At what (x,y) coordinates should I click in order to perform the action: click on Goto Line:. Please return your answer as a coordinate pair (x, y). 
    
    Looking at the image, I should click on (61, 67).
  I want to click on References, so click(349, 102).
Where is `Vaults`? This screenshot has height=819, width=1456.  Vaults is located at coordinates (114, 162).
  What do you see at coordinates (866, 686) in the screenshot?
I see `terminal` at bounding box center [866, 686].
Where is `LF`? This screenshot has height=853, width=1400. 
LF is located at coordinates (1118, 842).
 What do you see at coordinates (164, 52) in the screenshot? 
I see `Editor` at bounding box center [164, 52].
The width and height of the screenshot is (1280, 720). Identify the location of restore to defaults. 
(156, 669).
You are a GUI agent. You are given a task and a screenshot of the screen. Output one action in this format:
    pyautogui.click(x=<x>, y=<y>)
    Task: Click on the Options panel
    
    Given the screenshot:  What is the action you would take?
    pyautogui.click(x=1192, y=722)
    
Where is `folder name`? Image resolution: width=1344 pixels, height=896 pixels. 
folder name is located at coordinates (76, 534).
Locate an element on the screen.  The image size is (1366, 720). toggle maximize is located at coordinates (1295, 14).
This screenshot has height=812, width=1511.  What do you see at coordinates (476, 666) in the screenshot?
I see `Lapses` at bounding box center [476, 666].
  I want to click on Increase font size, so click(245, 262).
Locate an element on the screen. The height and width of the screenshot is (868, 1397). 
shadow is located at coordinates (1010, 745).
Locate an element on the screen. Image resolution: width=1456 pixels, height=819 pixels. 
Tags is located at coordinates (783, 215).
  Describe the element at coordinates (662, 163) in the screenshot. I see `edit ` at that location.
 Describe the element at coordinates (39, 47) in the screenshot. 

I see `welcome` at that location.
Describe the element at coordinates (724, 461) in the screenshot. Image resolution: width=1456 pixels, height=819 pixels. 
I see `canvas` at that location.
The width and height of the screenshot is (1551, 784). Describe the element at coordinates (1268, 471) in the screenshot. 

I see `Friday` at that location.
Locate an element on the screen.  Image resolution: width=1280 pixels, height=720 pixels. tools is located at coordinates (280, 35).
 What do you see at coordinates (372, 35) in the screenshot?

════════════════

__Stated exercise__
Reproduce the listing from its first line through the line containing "shadow is located at coordinates (1010, 745).", both ends included, substituting "Find" for "Where is" and leaving everything else unchanged.

__Correct answer__
At what (x,y) coordinates should I click in order to perform the action: click on Goto Line:. Please return your answer as a coordinate pair (x, y). 
    
    Looking at the image, I should click on (61, 67).
  I want to click on References, so click(349, 102).
Find `Vaults`? This screenshot has height=819, width=1456.  Vaults is located at coordinates (114, 162).
  What do you see at coordinates (866, 686) in the screenshot?
I see `terminal` at bounding box center [866, 686].
Find `LF`? This screenshot has height=853, width=1400. 
LF is located at coordinates (1118, 842).
 What do you see at coordinates (164, 52) in the screenshot? 
I see `Editor` at bounding box center [164, 52].
The width and height of the screenshot is (1280, 720). Identify the location of restore to defaults. 
(156, 669).
You are a GUI agent. You are given a task and a screenshot of the screen. Output one action in this format:
    pyautogui.click(x=<x>, y=<y>)
    Task: Click on the Options panel
    
    Given the screenshot:  What is the action you would take?
    pyautogui.click(x=1192, y=722)
    
Find `folder name`? Image resolution: width=1344 pixels, height=896 pixels. 
folder name is located at coordinates (76, 534).
Locate an element on the screen.  The image size is (1366, 720). toggle maximize is located at coordinates (1295, 14).
This screenshot has height=812, width=1511.  What do you see at coordinates (476, 666) in the screenshot?
I see `Lapses` at bounding box center [476, 666].
  I want to click on Increase font size, so click(245, 262).
Locate an element on the screen. The height and width of the screenshot is (868, 1397). 
shadow is located at coordinates (1010, 745).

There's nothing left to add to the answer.